**EXCERPT PROVIDED**.
================================
Dragon Ball: Curse of the Blood Rubies, known in Japan as Dragon Ball during its initial theatrical release and later retitled Dragon Ball: Shenron no Densetsu (ドラゴンボール 神龍の伝説, Doragon Bōru Shenron no Densetsu, lit. Dragon Ball: The Legend of Shenlong) for its home video release, is the first in a series of feature films in the Dragon Ball anime franchise, based on the manga of the same name by Akira Toriyama. The film is a modified adaptation of the initial story arc in the manga, with the original character King Gurumes substituting Emperor Pilaf's role as the main antagonist. Like in the manga, it depicts how Goku meets up with Bulma, as well as Oolong, Yamcha, Puar and finally Master Roshi during his first search for the Dragon Balls.

Curse of the Blood Rubies was originally released in Japan on December 20, 1986 at the "Toei Manga Matsuri" film festival, where it was shown as part of a triple feature along with Gegege no Kitarō Gekitotsu!! Ijigen Yōkai no Dai Hanran and Kinnikuman - Seigi Choujin vs. Senshi Choujin.

Plot[edit]

The film began with a prologue as the narrator explains to the viewers about how the Dragon Balls, seven orange balls with different number of red stars on each one, were forged and scattered throughout the Earth. It is said that when all seven are gathered together, the Eternal Dragon named Shenron; custodian of the Dragon Balls, will rise from his fiery lair and grant whoever summoned him any one wish. Afterwards, the Dragon Balls will again scatter all over the world while Shenron returns to his lair until another "brave or foolish soul" will find and reunite these magical balls.

In the present, the soldiers of King Gurumes are destroying the homes and lands of farmers within his kingdom to look for "Blood Rubies". His two main enforcers are Pasta and Bongo (Raven and Major Domo in the 1995 dub), whom he has also tasked with finding the Dragon Balls. Since finding the Blood Rubies, King Gurumes has fallen under a curse that makes his hunger insatiable. He hopes to wish the curse away with the Dragon Balls. A little girl named Pansy (Penny in the 1995 dub), after her father gets a brutal beaten by Bongo in defending her, decides to go and find help.
================================
**DATASET EXCERPTS**.
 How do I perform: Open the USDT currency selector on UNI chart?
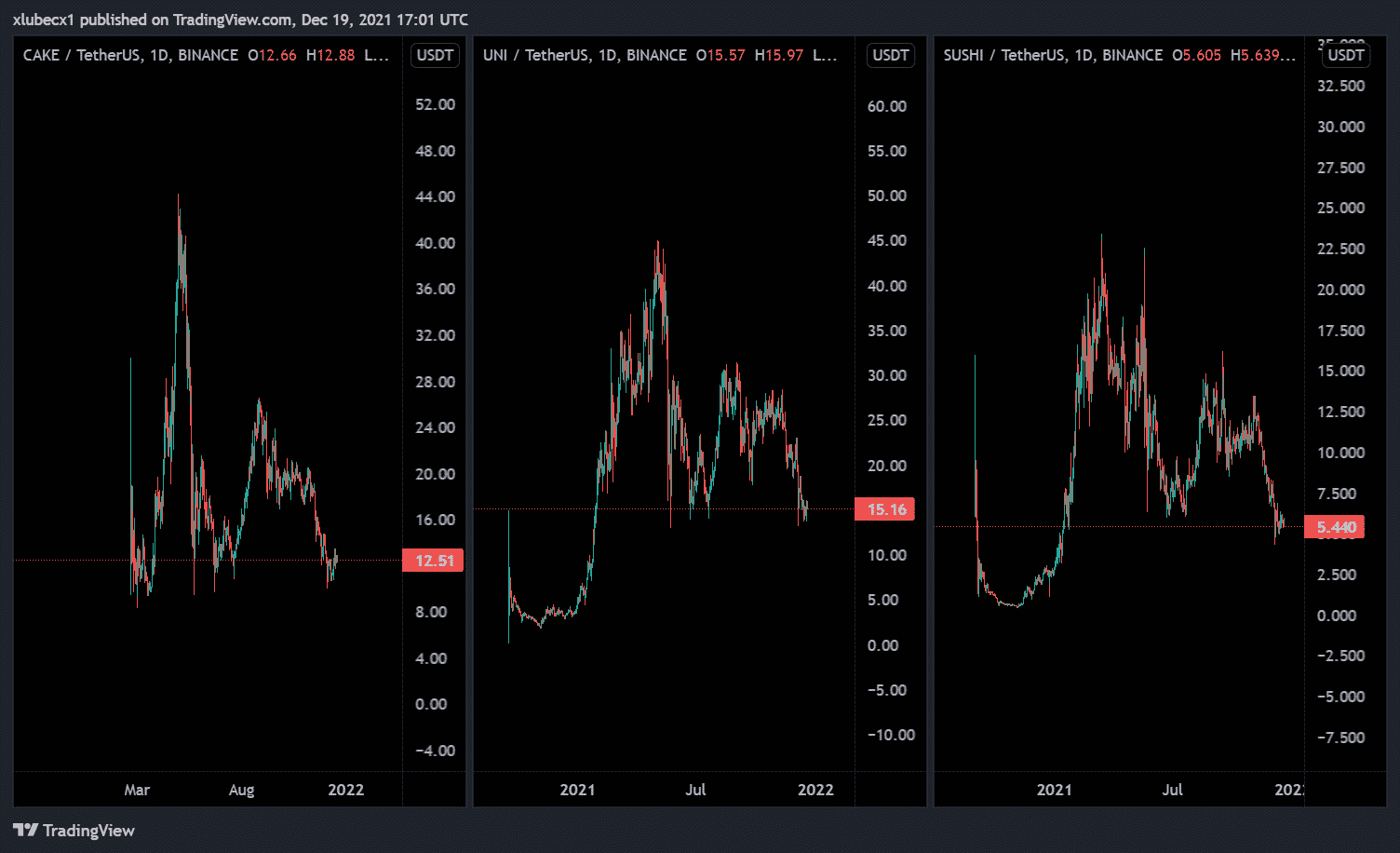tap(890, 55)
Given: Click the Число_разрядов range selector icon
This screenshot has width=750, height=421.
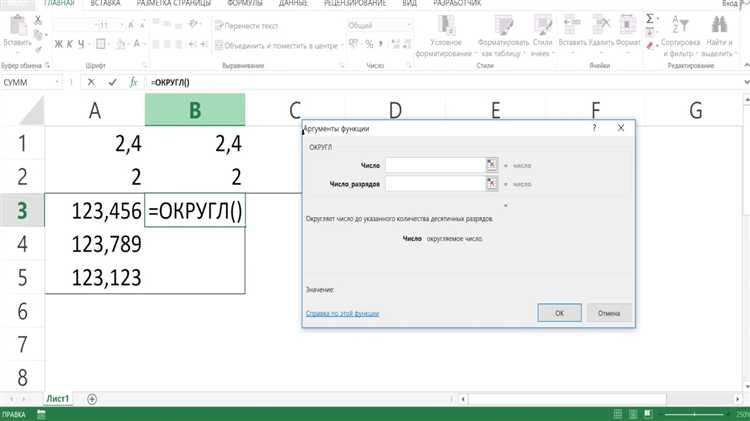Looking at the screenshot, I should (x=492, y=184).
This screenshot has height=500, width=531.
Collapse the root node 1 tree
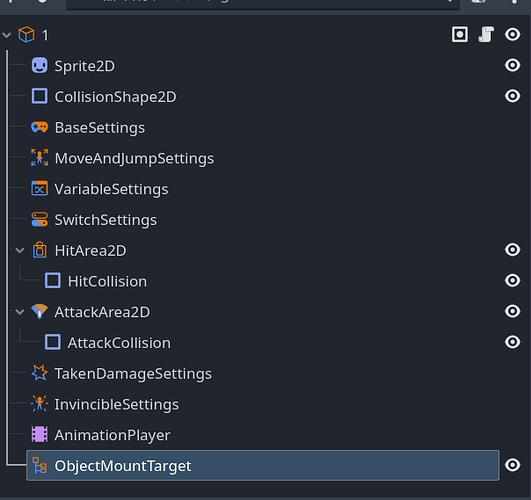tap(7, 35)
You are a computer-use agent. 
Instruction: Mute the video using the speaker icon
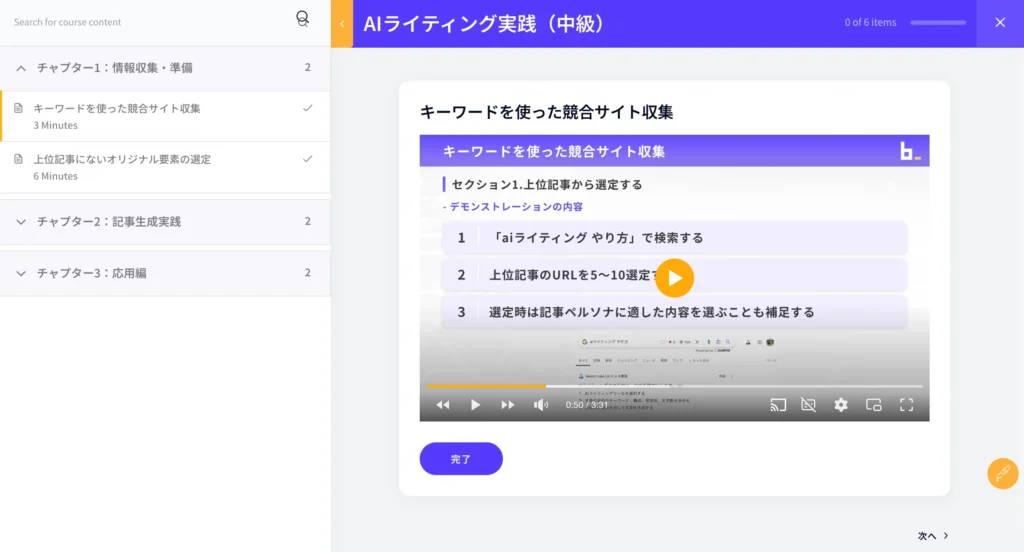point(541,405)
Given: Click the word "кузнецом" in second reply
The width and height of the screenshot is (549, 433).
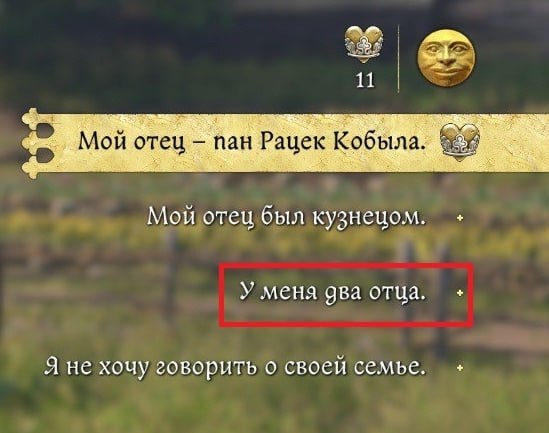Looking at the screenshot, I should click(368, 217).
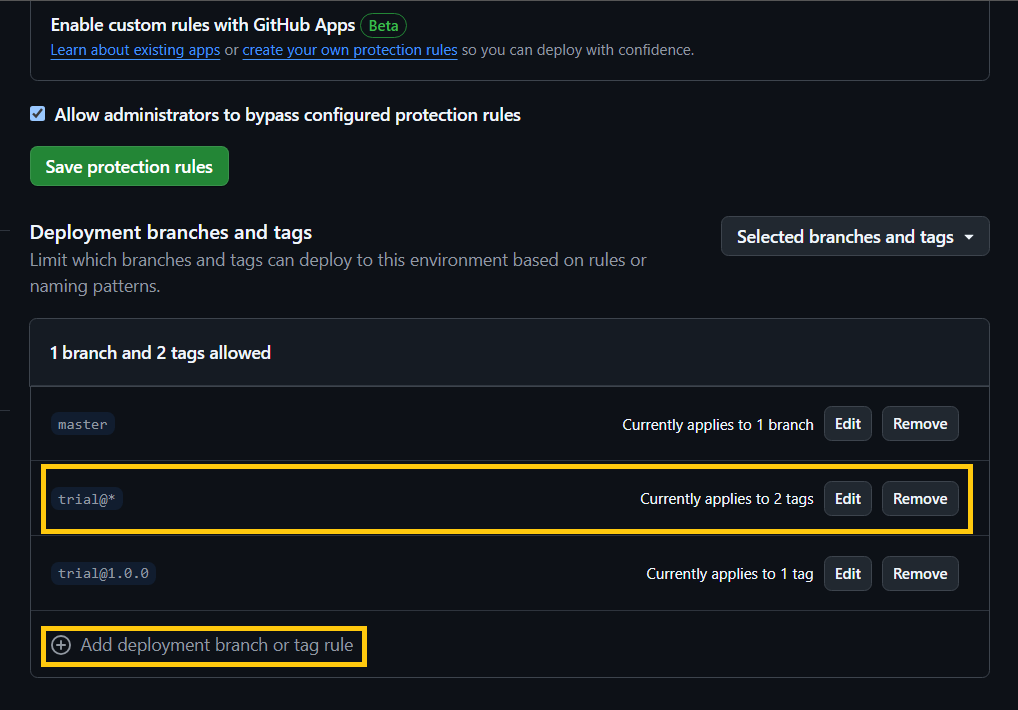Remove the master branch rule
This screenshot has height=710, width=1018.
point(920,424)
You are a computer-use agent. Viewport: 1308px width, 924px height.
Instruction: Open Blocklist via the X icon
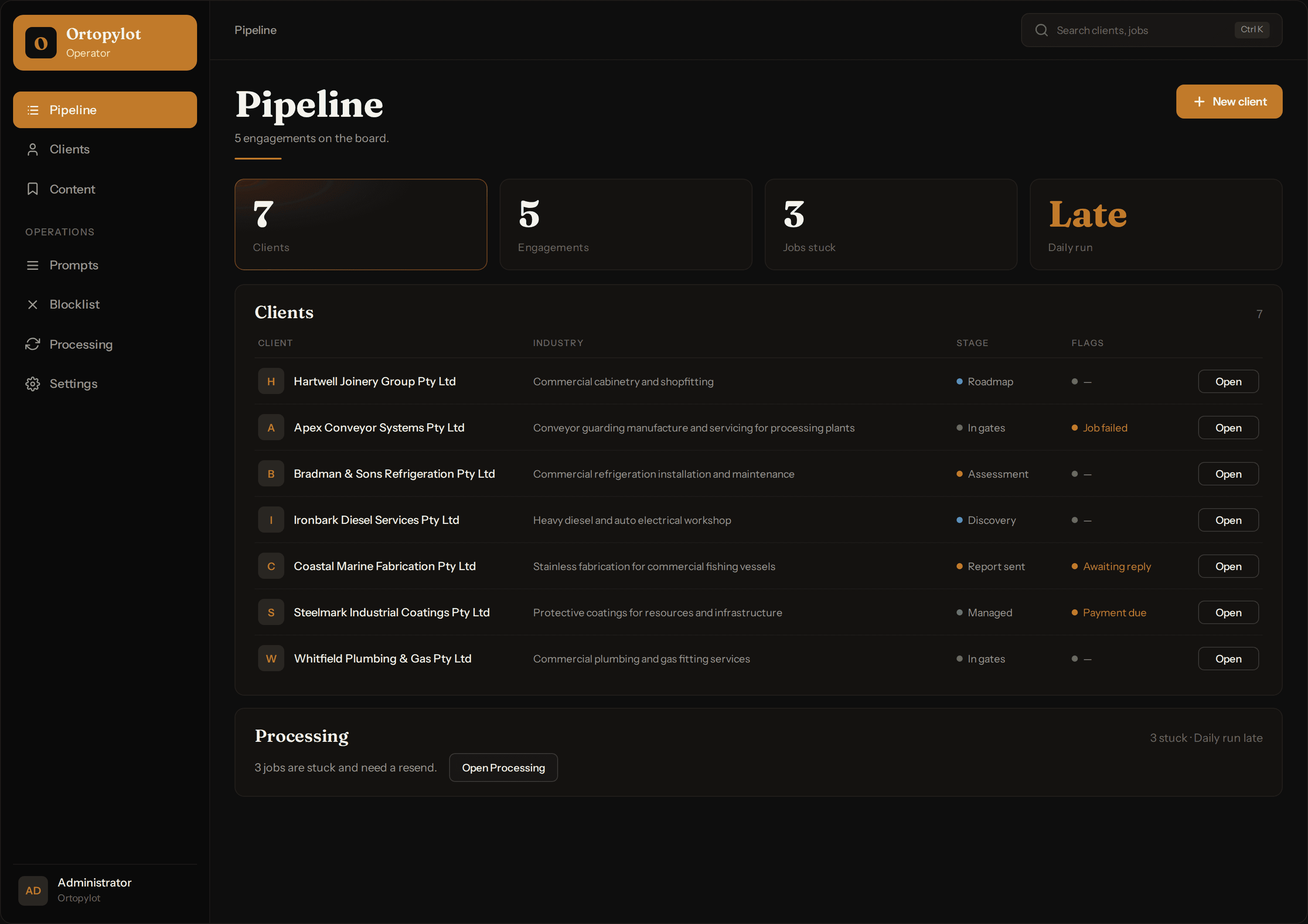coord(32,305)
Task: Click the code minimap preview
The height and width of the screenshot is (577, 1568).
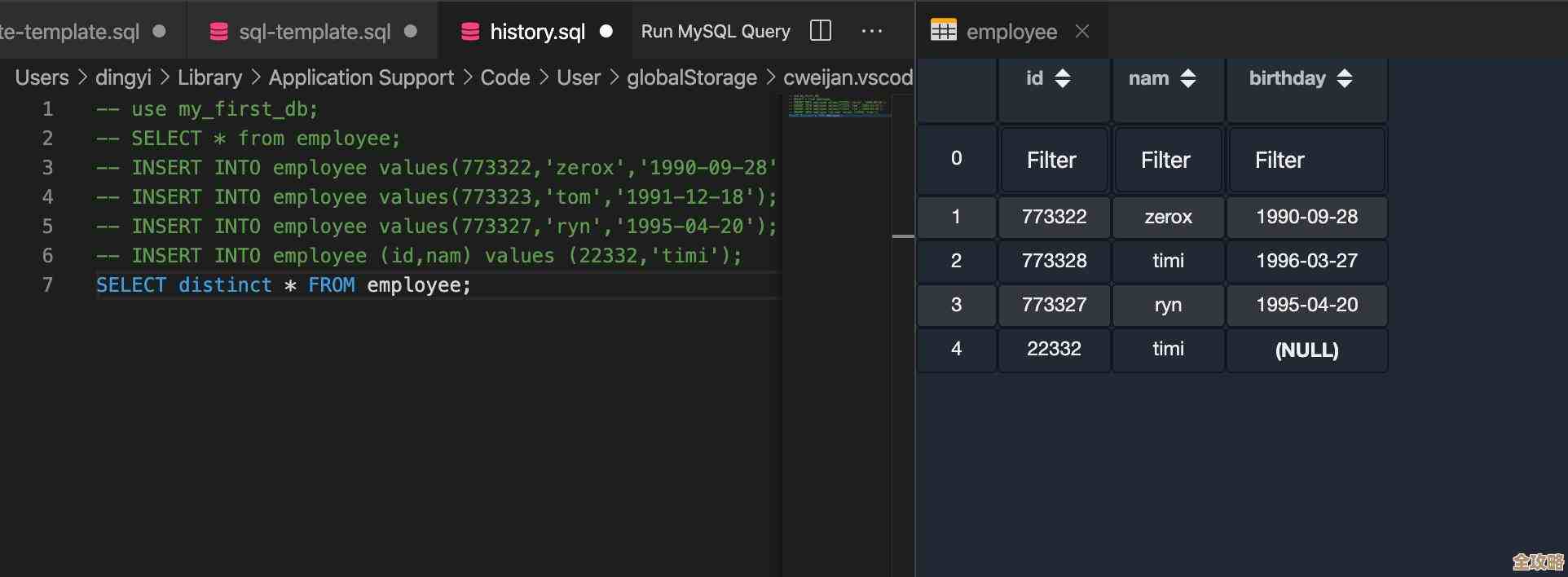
================================
**REQUIREMENTS**.
Answer these questions from the Dragon Ball film excerpt above, one per line:
(a) On what date was the film first released in Japan?
(b) Which original character takes Emperor Pilaf's place as the main antagonist?
(c) What are Pasta and Bongo called in the 1995 dub?

**SOLUTION TO THIS EXERCISE**.
(a) December 20, 1986
(b) King Gurumes
(c) Raven and Major Domo